* Required action A: In the forum thread, what daily dose of prednisone is Jae taking?
* Required action B: Pick up the forum thread after the last sentence of its final post and carry it forward.

* Extract to read:
+ + + + +

This past spring she was diagnosed officially with EDS.  She also so a pelvic pain specialist who sent her to pelvic physical therapy.  That was wonderful.  She seemed to make good progress and was having pain free times.  That lasted until August when Jae went back to school.  At that time she seemed to be doing better than she had in a long time.

Jae's health went down the drain after about 6 weeks.  She started having seizures again, and following a med change more pain and couldn't eat and lost weight down to 106 lbs again.  Meanwhile her WBC count kept going down and so her 6MP kept being reduced until the GI felt she couldn't reduce it anymore and took her off of it altogether the week before Thanksgiving.  At that time she was put back on enteral nutrition.  She seems to be gaining weight and today actually reported no pain for once in a very long time.  She is on prednisone too (5 mg daily). Pred does seem to help. Her seizures are not in control, but she has found a medication she tolerates pretty well and seizures seem to be improving...  that verdict is still out.  The seizure card is always the black widow in our hand.  When other things get better, the seizure monster rears her ugly head and everything else goes topsy turvy while we try to sort it all out.

Today the GI's nurse called and gave us the name of a doctor who is supposed to be a specialist of motility disorders for EDS.  He's in Columbus, OH.  Anyone heard of him - Miguel Saps?  I'm not sure if Jae has a motility disorder or whether it would be worth our time to call him.  It is very far away from us here in north central Illinois.  Does anyone have a doctor they love who treats their kid with EDS GI issues?  Or adult?  Jae is 18 now.  She could go either way.


----------



## pdx (Nov 30, 2017)

Thanks for the update, Carol--it's nice to see you here again. Sorry that Jae's still having a hard time, and I really hope that the EEN continues to help. I was happy to read your comment on another thread about Jae putting in her NG tube each night; that's so great that she's able to do that.

Is her GI considering any other Crohn's meds now that she's off imuran (eg biologics?).


----------



## Maya142 (Nov 30, 2017)

Nationwide Children's in Ohio is supposed to be the BEST for motility disorders. We have not been there, but we have been told really good things about it. We were going to make the trip out there but then it was pretty clear my daughter just needed a tube and there was no way to get around it, so we didn't go.

A regular GI should be able to treat and order tests for Gastroparesis though - you don't need to see a motility specialist necessarily. M's regular GI treats her Gastroparesis and diagnosed it with a gastric emptying test. Most Children's hospitals do gastric emptying tests. If you need more specialized testing then a trip to Nationwide would make sense - for example, if her gastric emptying test is normal.

+ + + + +

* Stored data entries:
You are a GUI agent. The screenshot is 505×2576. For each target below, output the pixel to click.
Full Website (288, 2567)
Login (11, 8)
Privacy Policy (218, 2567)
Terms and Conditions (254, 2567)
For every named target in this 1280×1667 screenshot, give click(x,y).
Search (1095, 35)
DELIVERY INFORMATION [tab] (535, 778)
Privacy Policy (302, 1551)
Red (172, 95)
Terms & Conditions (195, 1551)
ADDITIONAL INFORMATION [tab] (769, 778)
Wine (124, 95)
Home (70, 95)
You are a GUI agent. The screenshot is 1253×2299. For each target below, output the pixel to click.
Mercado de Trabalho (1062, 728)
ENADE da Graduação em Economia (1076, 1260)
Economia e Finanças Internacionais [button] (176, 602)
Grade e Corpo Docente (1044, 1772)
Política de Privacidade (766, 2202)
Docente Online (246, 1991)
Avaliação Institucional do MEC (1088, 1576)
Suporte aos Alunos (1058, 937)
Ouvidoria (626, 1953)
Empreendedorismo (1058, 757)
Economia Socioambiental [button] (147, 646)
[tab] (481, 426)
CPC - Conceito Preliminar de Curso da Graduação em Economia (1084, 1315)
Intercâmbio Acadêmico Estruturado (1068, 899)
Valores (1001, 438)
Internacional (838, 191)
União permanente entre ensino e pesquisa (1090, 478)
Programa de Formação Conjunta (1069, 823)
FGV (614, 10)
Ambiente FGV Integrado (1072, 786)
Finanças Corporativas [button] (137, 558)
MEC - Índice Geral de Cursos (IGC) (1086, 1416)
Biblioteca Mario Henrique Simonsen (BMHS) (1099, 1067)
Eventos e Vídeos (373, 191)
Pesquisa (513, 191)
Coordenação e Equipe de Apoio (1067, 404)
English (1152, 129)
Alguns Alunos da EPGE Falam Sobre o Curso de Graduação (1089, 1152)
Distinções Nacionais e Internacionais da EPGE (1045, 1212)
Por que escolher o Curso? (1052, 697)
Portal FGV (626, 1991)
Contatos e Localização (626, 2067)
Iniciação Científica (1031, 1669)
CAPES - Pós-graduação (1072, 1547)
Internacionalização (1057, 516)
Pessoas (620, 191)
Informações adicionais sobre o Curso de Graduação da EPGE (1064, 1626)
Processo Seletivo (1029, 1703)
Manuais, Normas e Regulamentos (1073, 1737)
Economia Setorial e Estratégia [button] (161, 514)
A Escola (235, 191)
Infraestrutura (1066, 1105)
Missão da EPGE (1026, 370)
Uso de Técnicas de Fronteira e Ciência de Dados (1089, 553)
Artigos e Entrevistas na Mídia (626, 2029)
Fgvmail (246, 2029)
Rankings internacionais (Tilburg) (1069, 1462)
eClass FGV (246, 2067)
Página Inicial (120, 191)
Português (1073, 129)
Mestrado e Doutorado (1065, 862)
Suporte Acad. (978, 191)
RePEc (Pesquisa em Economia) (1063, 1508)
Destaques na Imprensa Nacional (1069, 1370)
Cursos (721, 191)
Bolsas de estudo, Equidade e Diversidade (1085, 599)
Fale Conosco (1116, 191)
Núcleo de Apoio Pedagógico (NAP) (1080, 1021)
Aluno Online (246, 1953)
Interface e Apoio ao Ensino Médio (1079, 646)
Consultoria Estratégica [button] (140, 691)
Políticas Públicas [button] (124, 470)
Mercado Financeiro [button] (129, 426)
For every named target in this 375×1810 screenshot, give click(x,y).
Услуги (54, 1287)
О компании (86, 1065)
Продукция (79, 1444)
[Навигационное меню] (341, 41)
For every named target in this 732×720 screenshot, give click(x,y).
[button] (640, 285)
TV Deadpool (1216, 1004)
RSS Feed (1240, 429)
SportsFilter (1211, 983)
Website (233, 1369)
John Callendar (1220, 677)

+ + + + +

* Task result A: 5 mg daily.

* Task result B:
Gastroparesis is pretty common with EDS. My daughter has met several kids with EDS at the Juvenile Arthritis Conference and many of them also had Gastroparesis - one even had a GJ tube.

How is she tolerating the NG tube? Really glad she is getting tube feeds and gaining weight!! Just getting enough nourishment can really make a BIG difference.

Are they planning to scope and do a pillcam again after she has been off 6MP for a while?


----------



## CarolinAlaska (Nov 30, 2017)

pdx said:


> Is her GI considering any other Crohn's meds now that she's off imuran (eg biologics?).


I don't know.  She mentioned re-evaluating in 3 months.


----------



## CarolinAlaska (Nov 30, 2017)

Maya142 said:


> Nationwide Children's in Ohio is supposed to be the BEST for motility disorders.
> A regular GI should be able to treat and order tests for Gastroparesis though - you don't need to see a motility specialist necessarily. M's regular GI treats her Gastroparesis and diagnosed it with a gastric emptying test. Most Children's hospitals do gastric emptying tests. If you need more specialized testing then a trip to Nationwide would make sense - for example, if her gastric emptying test is normal.
> 
> Gastroparesis is pretty common with EDS. My daughter has met several kids with EDS at the Juvenile Arthritis Conference and many of them also had Gastroparesis - one even had a GJ tube.
> ...


Is Dr Saps at Nationwide Children's?  Is Nationwide Children's in Columbus?  Her GI doesn't seem to want to order the test, but wants to refer her to someone who knows more about kids with EDS.

She has had a lot of heartburn with her NG tube.  Otherwise she seems to mostly tolerate it.  The heartburn is better with Prilosec OTC and ranitidine.

She didn't mention scopes, just that we would take a "holiday" for 3 months and I think they want her to flare to prove that she has crohn's, but they have her on low dose prednisone, so it is confusing.


----------



## Maya142 (Nov 30, 2017)

Yes, I believe he is at Nationwide Children's. It might take a while to get an appt. there, so if you do want to make the trip there, I'd call ASAP. In our experience it can take a couple months to get a second opinion appt.

Her GI's plan makes no sense to me. I wonder if you need to get a second opinion closer to home - so you can switch GIs if necessary. It just doesn't make sense to pull 6MP and add Pred at the same time. And J's MRE showed inflammation - I don't understand why she has to "prove" she has Crohn's. 

I understand stopping the 6MP since it lowered her WBC. But given that her MRE showed inflammation, they should have put her on a new maintenance med - Methotrexate would be one option and Remicade another.

Just hate that she has to suffer like this.

I'm really glad she is tolerating the NG tube feeds. It doesn't necessarily mean that she does not have Gastroparesis though - many kids with Gastroparesis are able to tolerate liquids through their stomach. M couldn't, she would throw up even liquids, but she has pretty bad Gastroparesis.

Heartburn is common with NG tube feeds unfortunately .


----------



## my little penguin (Nov 30, 2017)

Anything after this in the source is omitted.